S2io's Xframe adapters can transfer 10 gigabits of data per second and will be available on HP's Unix, the companies plan to announce Monday.

Servers have had 1gbps Ethernet adapters built in for years, and S2io is banking on the steadily growing appetite for higher networking bandwidth. But it will be a long time before 10gbps is mainstream, predicted Insight64 analyst Nathan Brookwood.

"I don't think servers are going to be going to 10 gigabits en masse for quite a while," in part because the adapters use optical fibers to transmit data, rather than the less-expensive copper wires used for 1gbps networking, Brookwood said. "Until someone figures out how to do 10 gigabits over copper, it's going to be something only very large servers or switches tend to use."

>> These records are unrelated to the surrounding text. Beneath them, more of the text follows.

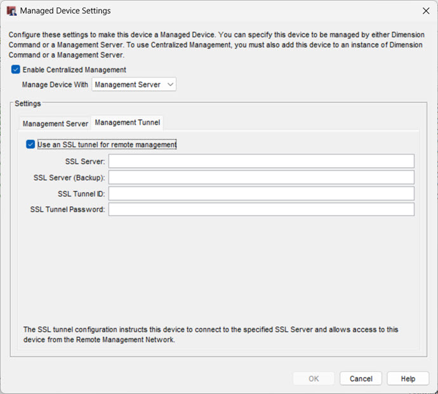Click the SSL Tunnel Password field
Viewport: 438px width, 394px height.
coord(261,209)
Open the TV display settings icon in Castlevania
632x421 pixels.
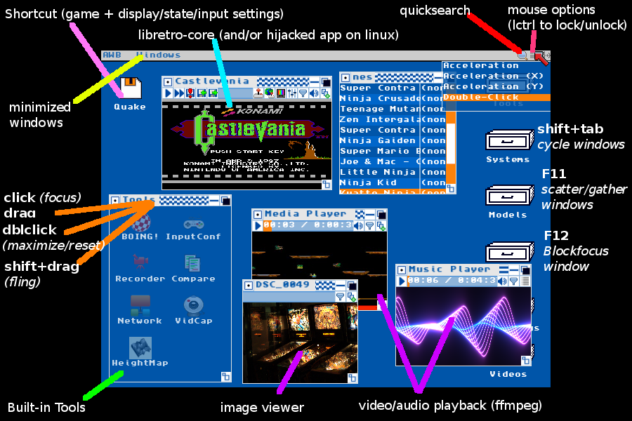(x=281, y=93)
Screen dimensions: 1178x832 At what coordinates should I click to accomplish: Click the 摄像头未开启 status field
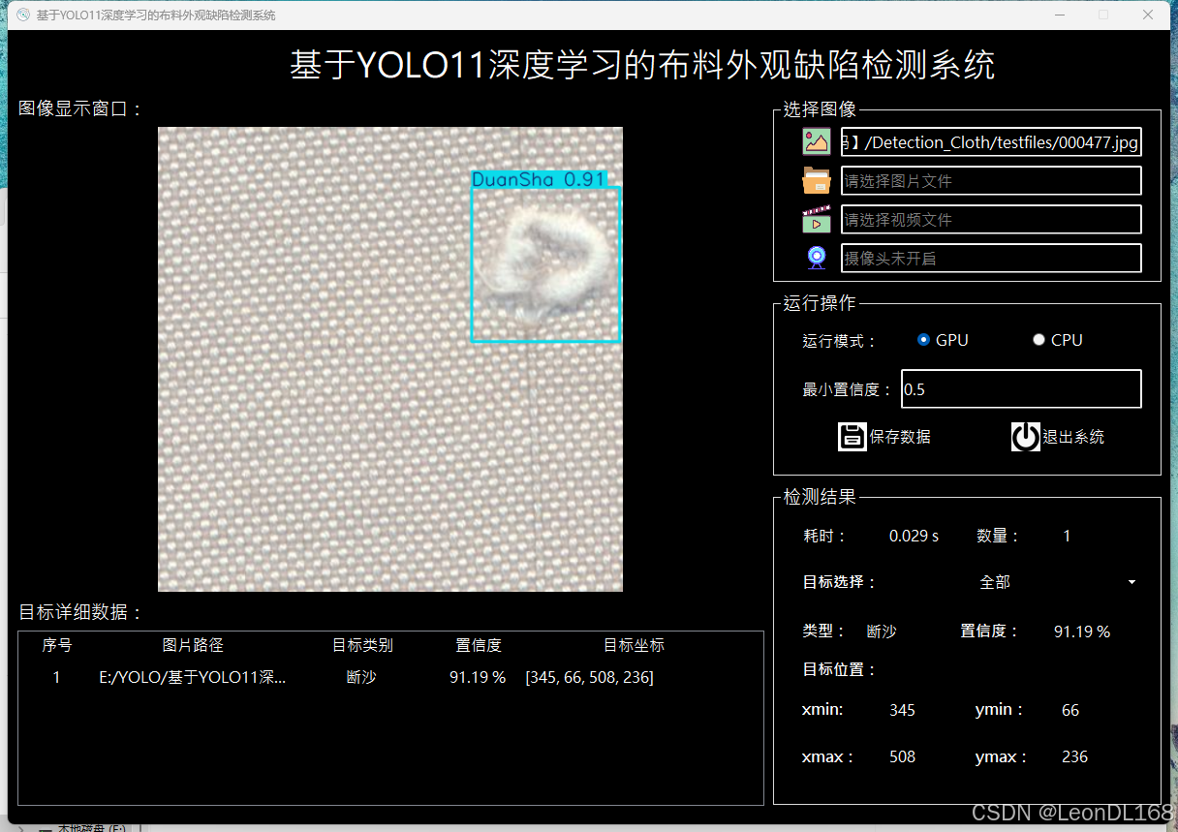[x=991, y=257]
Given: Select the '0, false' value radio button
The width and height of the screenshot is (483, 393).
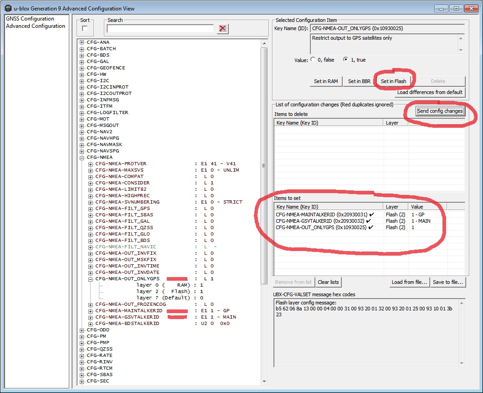Looking at the screenshot, I should pos(313,60).
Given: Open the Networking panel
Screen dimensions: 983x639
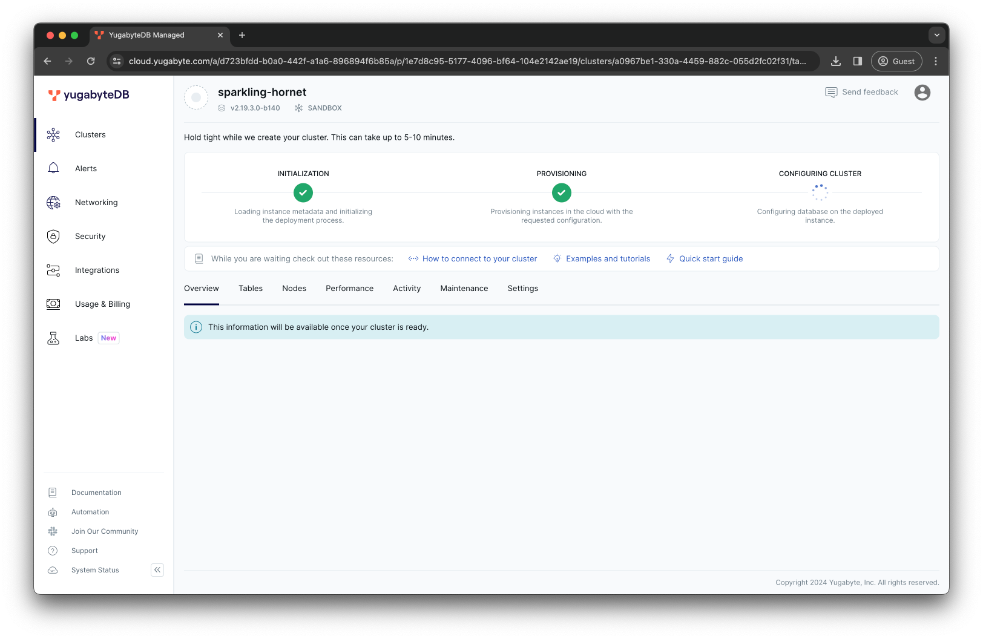Looking at the screenshot, I should [96, 202].
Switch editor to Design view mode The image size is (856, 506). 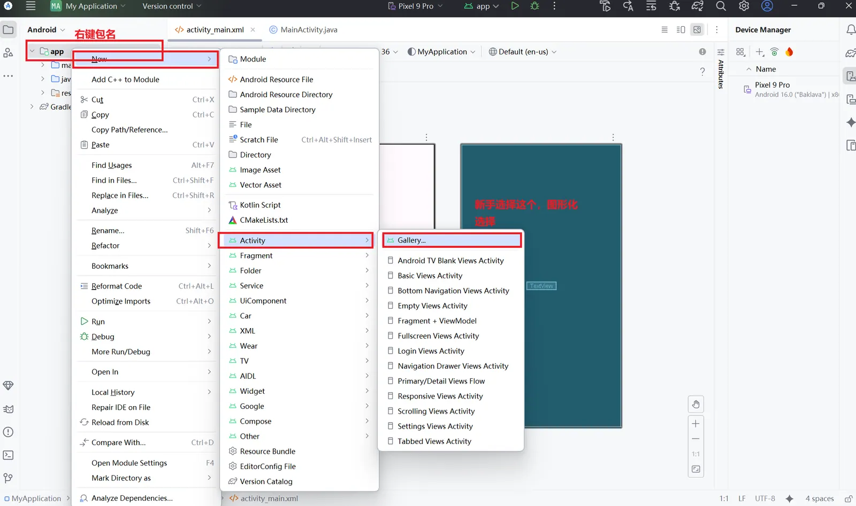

S2io has partnerships with other server makers. Sun Microsystems announced a plan in August to build support for Xframe into its Solaris operating system for both its own Sparc processors and Advanced Micro Devices' Opteron chips. Silicon Graphics Inc. announced in May that it would offer the Xframe products. And Cray is offering the products on its XT3 supercomputers.

S2io's design uses a special-purpose processor to process network traffic encoded with the widely used TCP/IP standard that's the foundation of the Internet. That "offload" engine ensures that a server's main processor can perform useful work instead of spending most of its energy handling network traffic.